**Saved entries**

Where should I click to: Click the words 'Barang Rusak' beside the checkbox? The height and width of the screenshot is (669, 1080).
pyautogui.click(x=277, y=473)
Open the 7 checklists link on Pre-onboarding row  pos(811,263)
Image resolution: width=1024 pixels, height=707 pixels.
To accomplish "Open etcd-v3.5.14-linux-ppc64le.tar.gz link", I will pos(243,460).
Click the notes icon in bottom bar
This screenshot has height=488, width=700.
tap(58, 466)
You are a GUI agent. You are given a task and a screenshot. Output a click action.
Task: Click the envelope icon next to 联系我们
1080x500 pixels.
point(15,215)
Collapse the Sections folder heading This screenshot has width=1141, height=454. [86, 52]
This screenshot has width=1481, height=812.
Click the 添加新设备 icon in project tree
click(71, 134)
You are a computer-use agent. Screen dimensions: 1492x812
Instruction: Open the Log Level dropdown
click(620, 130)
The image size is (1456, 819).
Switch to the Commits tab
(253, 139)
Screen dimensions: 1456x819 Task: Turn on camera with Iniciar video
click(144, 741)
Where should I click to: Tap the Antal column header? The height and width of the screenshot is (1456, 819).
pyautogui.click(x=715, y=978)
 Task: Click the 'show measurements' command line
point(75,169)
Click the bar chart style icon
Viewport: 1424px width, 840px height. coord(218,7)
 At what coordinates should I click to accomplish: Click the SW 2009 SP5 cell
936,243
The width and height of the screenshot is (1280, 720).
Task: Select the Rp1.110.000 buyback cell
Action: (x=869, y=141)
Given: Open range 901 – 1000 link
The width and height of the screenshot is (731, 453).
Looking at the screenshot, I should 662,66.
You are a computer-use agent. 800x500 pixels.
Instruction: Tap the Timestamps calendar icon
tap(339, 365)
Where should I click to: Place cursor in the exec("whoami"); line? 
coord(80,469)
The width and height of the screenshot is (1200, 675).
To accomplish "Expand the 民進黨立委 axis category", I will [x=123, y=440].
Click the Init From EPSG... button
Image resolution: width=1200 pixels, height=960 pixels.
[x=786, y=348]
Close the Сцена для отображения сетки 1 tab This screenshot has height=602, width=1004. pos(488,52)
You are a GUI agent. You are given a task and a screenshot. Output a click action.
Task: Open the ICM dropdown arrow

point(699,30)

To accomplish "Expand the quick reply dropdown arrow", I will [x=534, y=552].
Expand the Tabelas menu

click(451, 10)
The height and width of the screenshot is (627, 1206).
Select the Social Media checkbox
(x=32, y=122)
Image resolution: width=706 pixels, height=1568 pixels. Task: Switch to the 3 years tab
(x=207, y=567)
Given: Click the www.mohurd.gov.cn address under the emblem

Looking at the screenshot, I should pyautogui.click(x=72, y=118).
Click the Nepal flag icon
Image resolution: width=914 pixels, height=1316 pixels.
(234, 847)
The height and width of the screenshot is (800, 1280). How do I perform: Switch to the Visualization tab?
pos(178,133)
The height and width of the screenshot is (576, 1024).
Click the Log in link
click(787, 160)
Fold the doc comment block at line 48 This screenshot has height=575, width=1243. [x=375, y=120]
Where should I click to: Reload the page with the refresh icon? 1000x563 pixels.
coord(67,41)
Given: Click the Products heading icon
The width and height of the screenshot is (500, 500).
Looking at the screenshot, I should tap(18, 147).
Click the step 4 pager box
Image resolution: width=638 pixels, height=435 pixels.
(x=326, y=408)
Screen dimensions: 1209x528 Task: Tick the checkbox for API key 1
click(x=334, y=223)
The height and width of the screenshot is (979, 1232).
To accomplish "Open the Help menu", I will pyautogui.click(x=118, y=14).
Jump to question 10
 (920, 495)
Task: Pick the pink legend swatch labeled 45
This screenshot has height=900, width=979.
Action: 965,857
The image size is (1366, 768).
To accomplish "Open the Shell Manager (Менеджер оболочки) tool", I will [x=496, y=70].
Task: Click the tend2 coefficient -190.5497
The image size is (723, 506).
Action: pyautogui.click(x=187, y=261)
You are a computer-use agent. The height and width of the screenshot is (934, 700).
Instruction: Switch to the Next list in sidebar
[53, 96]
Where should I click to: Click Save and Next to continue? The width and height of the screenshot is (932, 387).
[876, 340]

**EXERCISE GOAL**
The reply should contain all of the entries exactly as shown above.

**TASK RESPONSE**
Where should I click to: Click the words 'Barang Rusak' beside the checkbox? The height and width of the screenshot is (669, 1080).
pyautogui.click(x=277, y=473)
Open the 7 checklists link on Pre-onboarding row  pos(811,263)
Image resolution: width=1024 pixels, height=707 pixels.
To accomplish "Open etcd-v3.5.14-linux-ppc64le.tar.gz link", I will pos(243,460).
Click the notes icon in bottom bar
This screenshot has height=488, width=700.
tap(58, 466)
You are a GUI agent. You are given a task and a screenshot. Output a click action.
Task: Click the envelope icon next to 联系我们
1080x500 pixels.
point(15,215)
Collapse the Sections folder heading This screenshot has width=1141, height=454. [86, 52]
This screenshot has width=1481, height=812.
Click the 添加新设备 icon in project tree
click(71, 134)
You are a computer-use agent. Screen dimensions: 1492x812
Instruction: Open the Log Level dropdown
click(620, 130)
The image size is (1456, 819).
Switch to the Commits tab
(253, 139)
Screen dimensions: 1456x819 Task: Turn on camera with Iniciar video
click(144, 741)
Where should I click to: Tap the Antal column header? The height and width of the screenshot is (1456, 819).
pyautogui.click(x=715, y=978)
 Task: Click the 'show measurements' command line
point(75,169)
Click the bar chart style icon
Viewport: 1424px width, 840px height. coord(218,7)
 At what coordinates should I click to accomplish: Click the SW 2009 SP5 cell
936,243
The width and height of the screenshot is (1280, 720).
Task: Select the Rp1.110.000 buyback cell
Action: (x=869, y=141)
Given: Open range 901 – 1000 link
The width and height of the screenshot is (731, 453).
Looking at the screenshot, I should 662,66.
You are a computer-use agent. 800x500 pixels.
Instruction: Tap the Timestamps calendar icon
tap(339, 365)
Where should I click to: Place cursor in the exec("whoami"); line? 
coord(80,469)
The width and height of the screenshot is (1200, 675).
To accomplish "Expand the 民進黨立委 axis category", I will [x=123, y=440].
Click the Init From EPSG... button
Image resolution: width=1200 pixels, height=960 pixels.
[x=786, y=348]
Close the Сцена для отображения сетки 1 tab This screenshot has height=602, width=1004. pos(488,52)
You are a GUI agent. You are given a task and a screenshot. Output a click action.
Task: Open the ICM dropdown arrow

point(699,30)

To accomplish "Expand the quick reply dropdown arrow", I will [x=534, y=552].
Expand the Tabelas menu

click(451, 10)
The height and width of the screenshot is (627, 1206).
Select the Social Media checkbox
(x=32, y=122)
Image resolution: width=706 pixels, height=1568 pixels. Task: Switch to the 3 years tab
(x=207, y=567)
Given: Click the www.mohurd.gov.cn address under the emblem

Looking at the screenshot, I should pyautogui.click(x=72, y=118).
Click the Nepal flag icon
Image resolution: width=914 pixels, height=1316 pixels.
(234, 847)
The height and width of the screenshot is (800, 1280). How do I perform: Switch to the Visualization tab?
pos(178,133)
The height and width of the screenshot is (576, 1024).
Click the Log in link
click(787, 160)
Fold the doc comment block at line 48 This screenshot has height=575, width=1243. [x=375, y=120]
Where should I click to: Reload the page with the refresh icon? 1000x563 pixels.
coord(67,41)
Given: Click the Products heading icon
The width and height of the screenshot is (500, 500).
Looking at the screenshot, I should tap(18, 147).
Click the step 4 pager box
Image resolution: width=638 pixels, height=435 pixels.
(x=326, y=408)
Screen dimensions: 1209x528 Task: Tick the checkbox for API key 1
click(x=334, y=223)
The height and width of the screenshot is (979, 1232).
To accomplish "Open the Help menu", I will pyautogui.click(x=118, y=14).
Jump to question 10
 (920, 495)
Task: Pick the pink legend swatch labeled 45
This screenshot has height=900, width=979.
Action: 965,857
The image size is (1366, 768).
To accomplish "Open the Shell Manager (Менеджер оболочки) tool", I will [x=496, y=70].
Task: Click the tend2 coefficient -190.5497
The image size is (723, 506).
Action: pyautogui.click(x=187, y=261)
You are a computer-use agent. The height and width of the screenshot is (934, 700).
Instruction: Switch to the Next list in sidebar
[53, 96]
Where should I click to: Click Save and Next to continue? The width and height of the screenshot is (932, 387).
[876, 340]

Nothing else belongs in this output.